Is it necessary to determine a definite homomorphism here?

Let $S_{3}$ be the symmetric group of degree $3$ and let $\Bbb Z_{15}$ be the cyclic group of order $15.$ Given that $\theta: S_3 \to\Bbb Z_{15}$ is a group homomorphism, what can you say about $\ker\theta$ and ${\rm im}\theta= \theta(S_{3})$? Clearly justify your answer.

What I've done so far:

The image of $S_{3}$ under $\theta$ is a subgroup of $\Bbb Z_{15}$, by Lagrange theorem, the order of this subgroup must be $1,3,5$, or $15.$ It can’t be $15$ since otherwise the mapping is not well-defined.

For the $\ker\theta$, possible order is $1, 2, 3, 6.$ It cannot be $1$ cause then the mapping is injective and $\Bbb Z_{15}$ has no subgroup of order $6$.

Also $|S_{3}|/|\ker \Phi| = | \Phi (S_{3}) |$ tells us that possible sizes for the image are $1$ and $3$ implying the possible values for $|\ker \Phi|$ are $6$ and $2$.

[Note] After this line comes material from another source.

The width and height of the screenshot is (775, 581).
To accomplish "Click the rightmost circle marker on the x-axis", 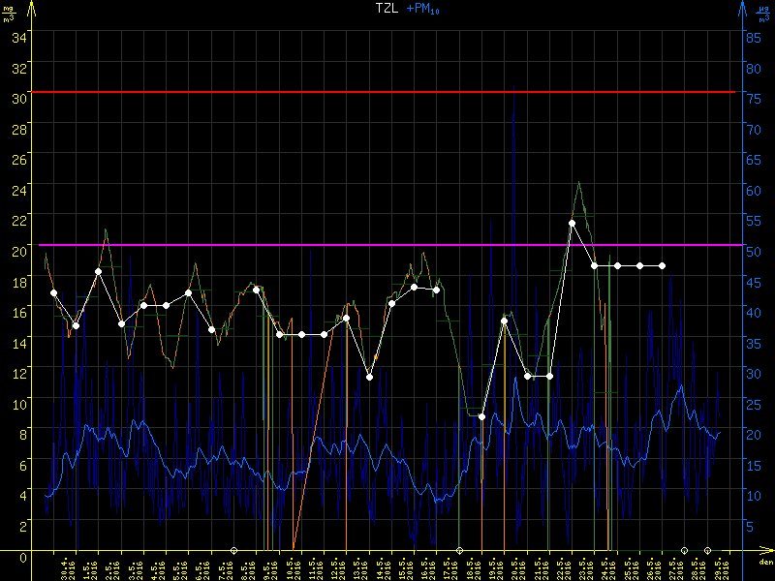I will [707, 550].
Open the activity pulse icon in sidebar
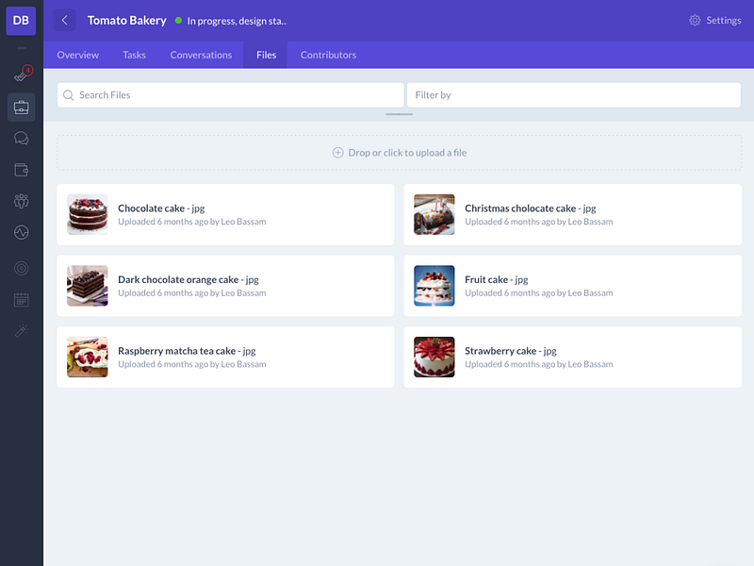 click(21, 232)
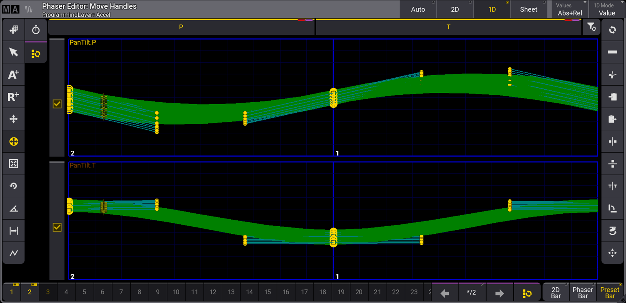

Is it possible to narrow down two remaining candidates for a homomorphism between the two groups?

Solution 1:

From what you have already, possible sizes of images of these homomorphisms are $1,3$ (this can be proved easier because by Lagrange these sizes must divide both $6$ and $15$). There is of course a homomorphism with image of size $1$: the one that maps everything to $0$. If there was a homomorphism with image of size $3$, then its kernel $H$ would have order $2$. But $S_3$ does not have normal subgroups of order $2$, so this option is not possible.